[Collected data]
╭──
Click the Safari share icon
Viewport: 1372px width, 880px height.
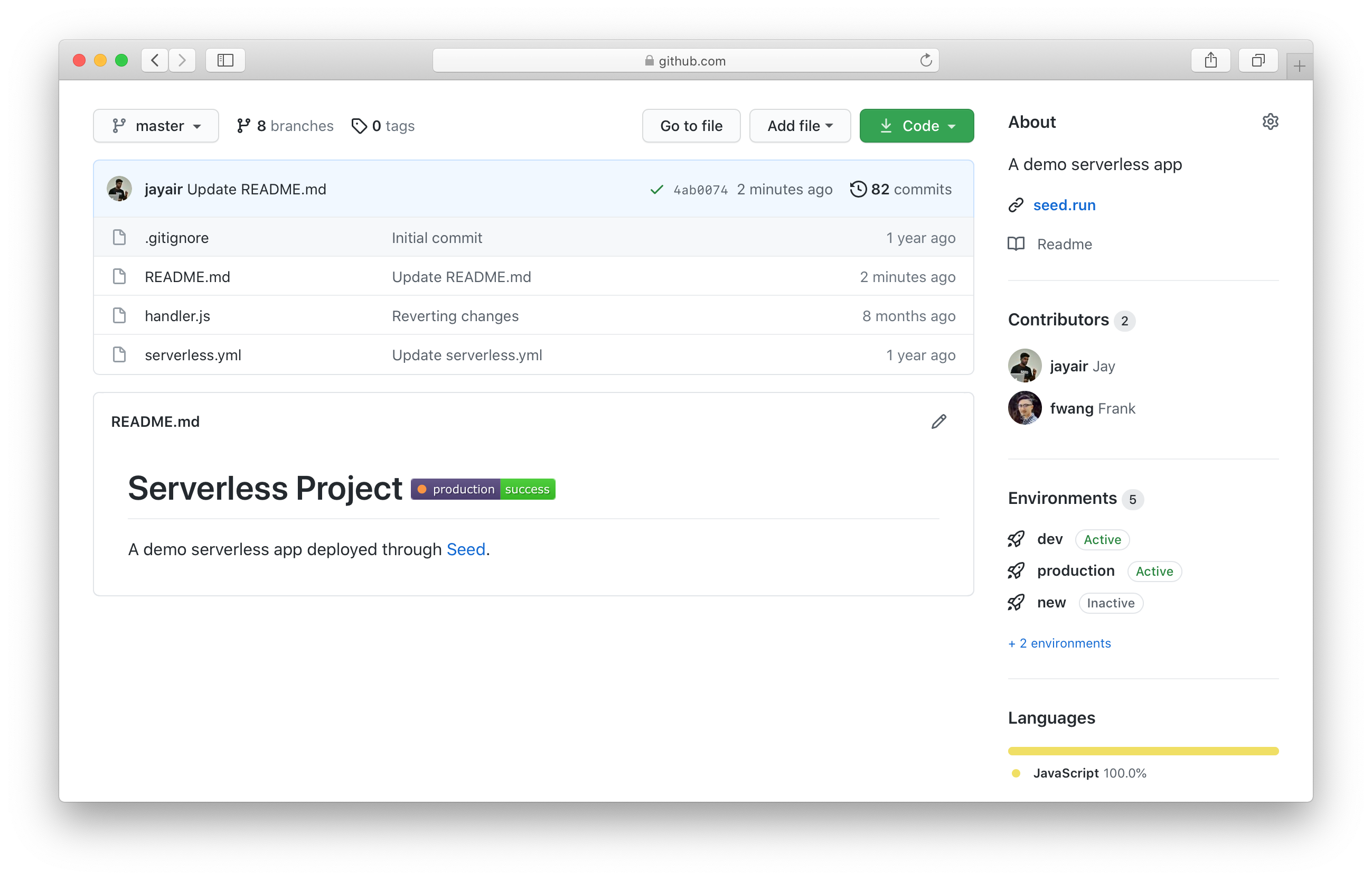point(1210,61)
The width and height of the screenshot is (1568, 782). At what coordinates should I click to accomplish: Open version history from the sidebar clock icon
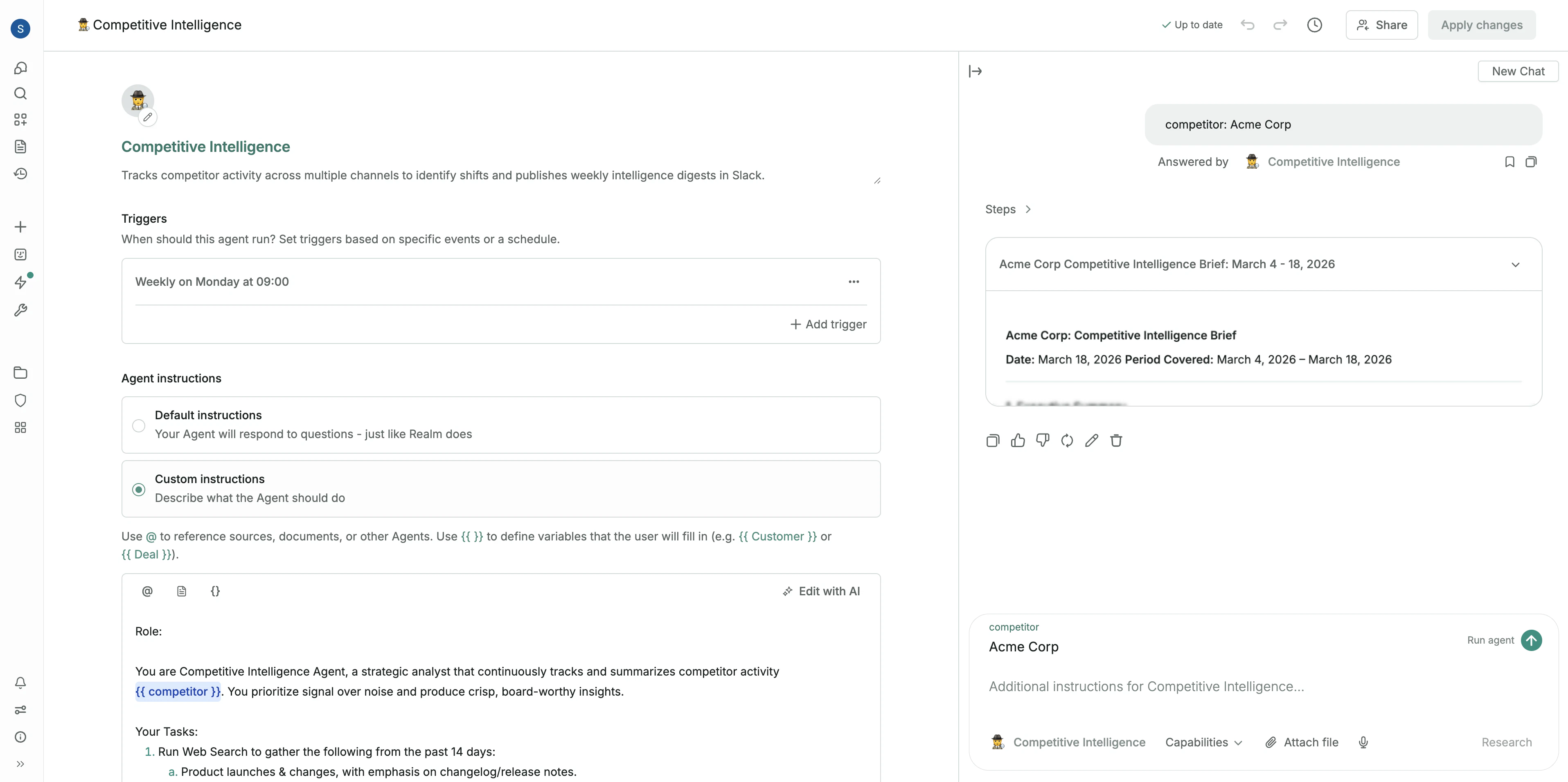pyautogui.click(x=21, y=174)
╰──
### [Exercise description]
Give back all of the entries verbatim, but without pictures.

### [Expected output]
Click the Safari share icon
Viewport: 1372px width, 880px height.
point(1210,61)
The width and height of the screenshot is (1568, 782). At what coordinates should I click to accomplish: Open version history from the sidebar clock icon
pyautogui.click(x=21, y=174)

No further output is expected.